In the current system, there is little advantage to padding the ballot box in most states. In heavy blue states such as California and New York, voters know their states will send electoral votes to the Democratic nominee. But now areas in which one party dominates would have more incentive to put in extra votes for their candidate to try to sway the national popular vote.
“But if the winner is based on the national popular vote in total, then every bogus vote that you can stuff into a ballot box may help you win the national election,” von Spakovsky said.
Voter fraud has already been uncovered in parts of the country. A recent undercover video by James O’Keefe’s Project Veritas Action revealed voters don’t even have to live in New Hampshire to cast a ballot in its presidential primary. The video shows New Hampshire poll workers explaining to undercover journalists how to sidestep the system and vote without even putting down a valid address.
After 2012, legislators passed a measure to require voters to provide either a photo ID or to sign an affidavit to vote in New Hampshire, but the new footage shows four years has not made a real difference.
NPV’s website dismisses the fraud argument, claiming the Electoral College system is more at risk for fraud. NPV founder John Koza said a small number of people in a closely divided battleground state could flip all of that state’s electoral votes, changing the national outcome. Presidential candidates spend a disproportionate amount of time and money campaigning in so-called “purple areas” or swing states. In the 2012 general election over two-thirds of campaign events took place in four states: Ohio, Florida, Iowa, and Virginia.
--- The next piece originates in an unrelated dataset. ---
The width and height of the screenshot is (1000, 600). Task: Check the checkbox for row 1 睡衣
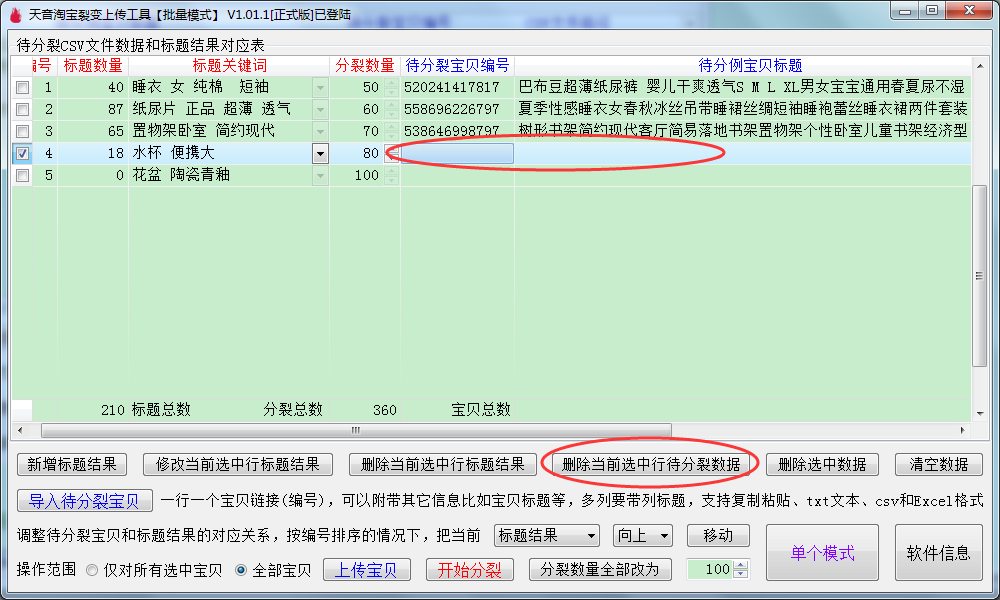22,88
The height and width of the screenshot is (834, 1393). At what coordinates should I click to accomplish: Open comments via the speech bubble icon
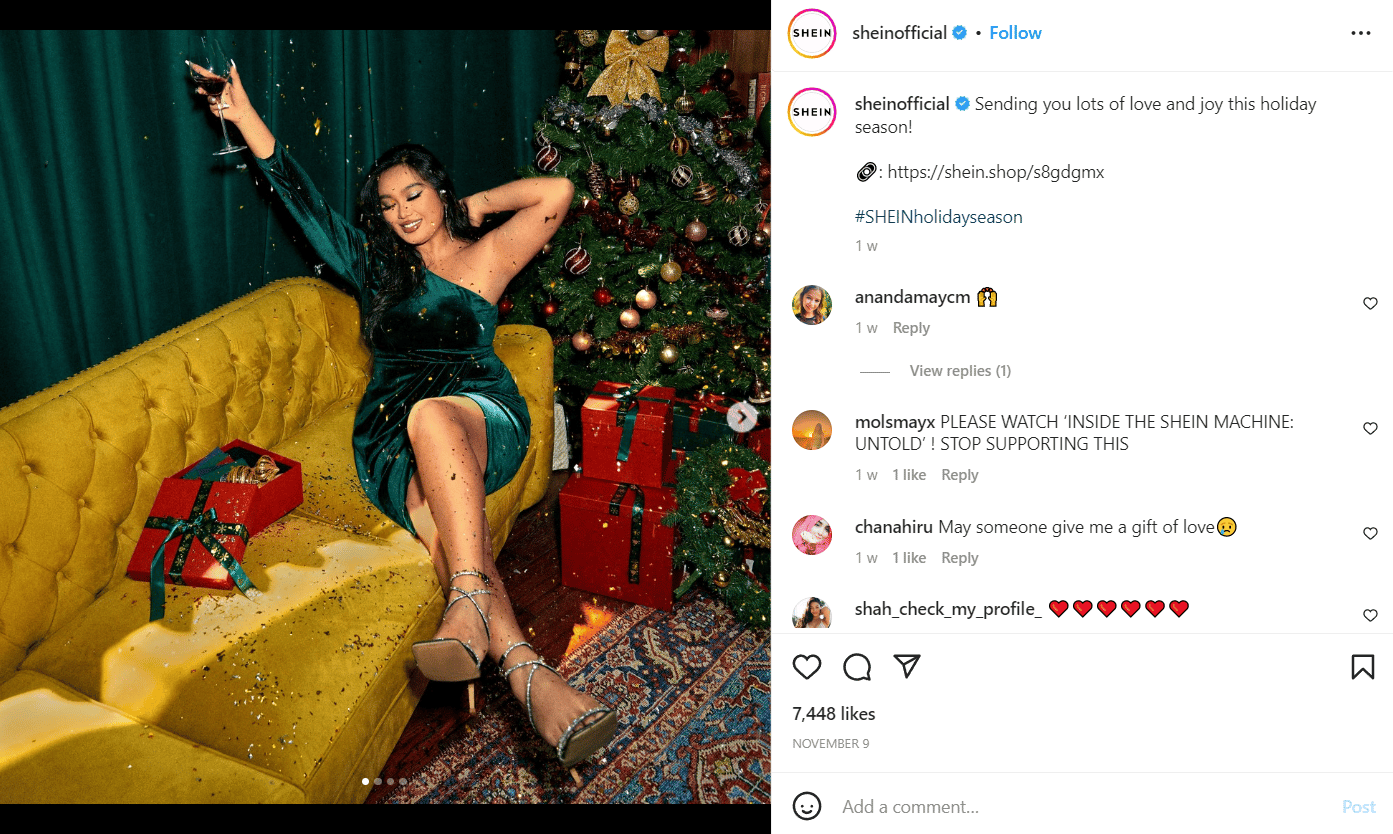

But von Spakovsky says a popular vote system would not solve that problem, but rather divide the country more to leave out rural communities entirely.
“If presidents were elected by a national popular vote, then candidates would simply go to the big urban cities and campaign there and ignore the rest of the country,” he said. “And it would lead to candidates winning the election with smaller and smaller numbers of votes.”
Von Spakovsky explained a popular vote would allow also for problematic third-party candidates: “I don’t think it would be a good idea to have someone elected president who only has 35 percent of the American people voting for them.”